SHORT TASK: Please copy out, word for word, the lines in the rows below from the line with "You are a computer-use" to the line with "click(35, 264)", both of those lines included. Leave the pictures out of your answer.

== SUPPLIED RECORDS

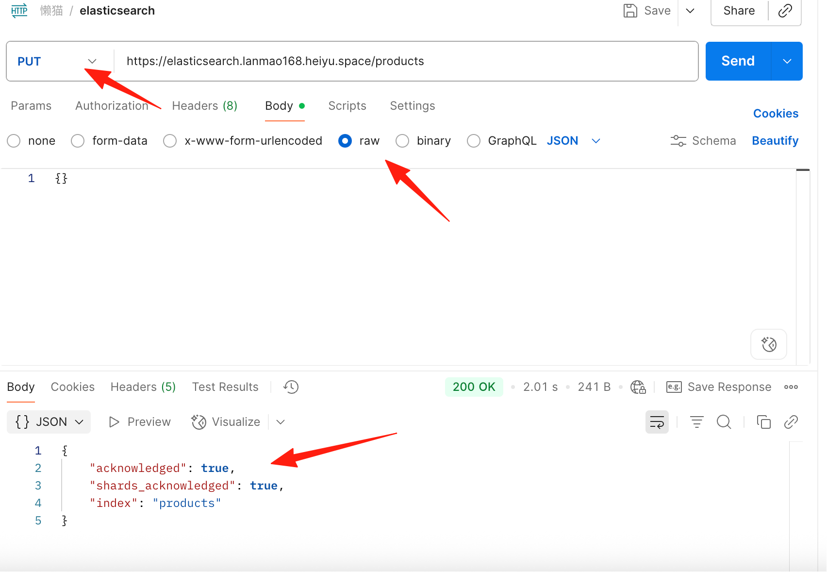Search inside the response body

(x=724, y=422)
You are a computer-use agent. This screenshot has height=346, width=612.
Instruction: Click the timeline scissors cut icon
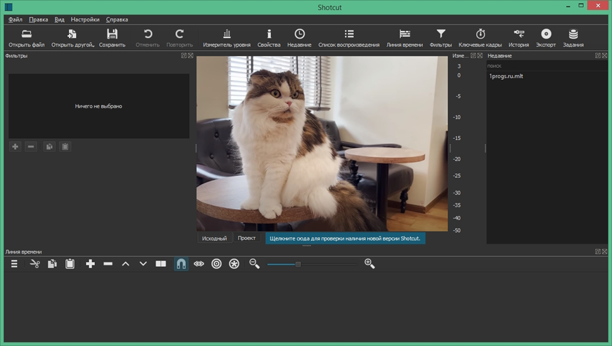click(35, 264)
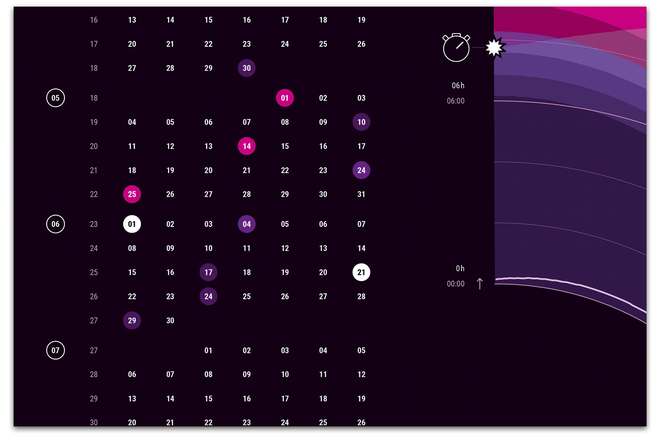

====
== SUPPLIED RECORDS

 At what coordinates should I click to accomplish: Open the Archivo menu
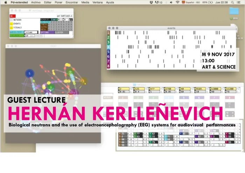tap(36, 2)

====

THE OUTPUT:
You are a computer-use agent. This screenshot has height=346, width=612.
Instruction: Click the timeline scissors cut icon
click(35, 264)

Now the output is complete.